Lilly Shanahan, qui dirige le groupe de recherche à l'université, a observé que la psychologie clinique s'est traditionnellement obsédée par ce qui ne va pas dans le développement de l'adolescent. Les chercheurs ont passé des décennies à traquer les traumatismes et à cataloguer les événements de vie négatifs. L'étude de Zurich renverse cette prémisse, révélant que les étapes de développement typiques servent de principales ancres psychologiques pour les jeunes adultes. Ce que les universitaires classent comme des événements de vie normaux sont, en fait, les choses mêmes qui construisent la résilience.

Naturellement, les priorités changent à mesure que les sujets vieillissent. À quinze ans, l'accent est fortement mis sur la dynamique de la cour de récréation et les premières amitiés. À vingt-quatre ans, l'horizon s'élargit aux perspectives de carrière, aux partenariats sérieux et à la vie indépendante. C'est une trajectoire très traditionnelle, reflétant un système étatique bien fonctionnant où le travail acharné dans l'éducation se traduit encore de manière fiable par une indépendance personnelle et un moyen de subsistance stable.

Il y a, bien sûr, un contrepoint plus sombre dans les données.

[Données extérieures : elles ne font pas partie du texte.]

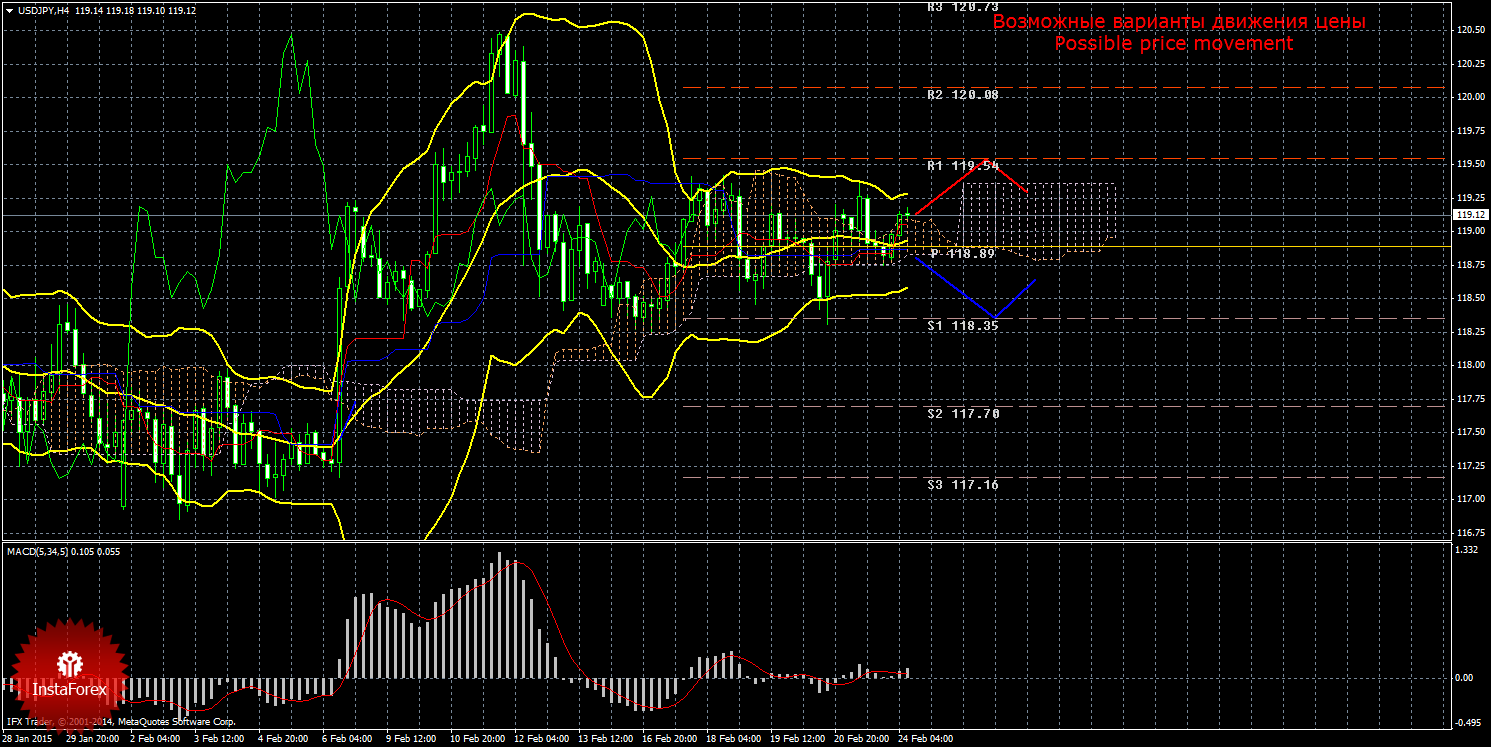
Task: Click the R1 119.54 resistance label
Action: 962,166
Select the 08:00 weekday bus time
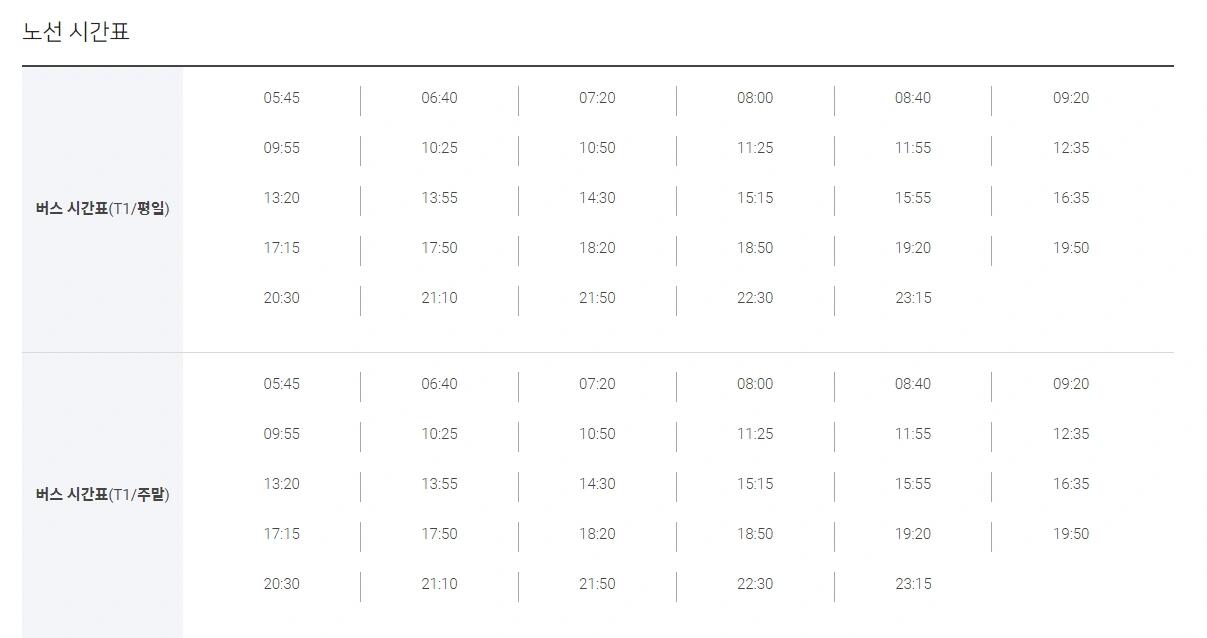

Les participants présentant des symptômes d'anxiété et de dépression ont rapporté, de manière prévisible, une fréquence plus élevée de conflits et de pertes, tout en citant moins d'étapes positives comme les examens réussis ou les voyages. La réalité clinique des troubles de santé mentale reste intacte. Cependant, les chercheurs concluent que le soutien thérapeutique et sociétal ne devrait pas seulement se fixer sur l'atténuation de la détresse.

Au lieu de traiter l'adolescence comme une maladie à gérer, les données suggèrent un remède bien plus simple. Faciliter les réalisations ordinaires — un emploi stable, une bonne éducation, une vie sociale normale — reste le moyen le plus efficace de favoriser la stabilité psychologique. C'est une conclusion remarquablement terre-à-terre, même s'il a fallu une étude universitaire pour nous rappeler qu'atteindre un objectif fait réellement du bien.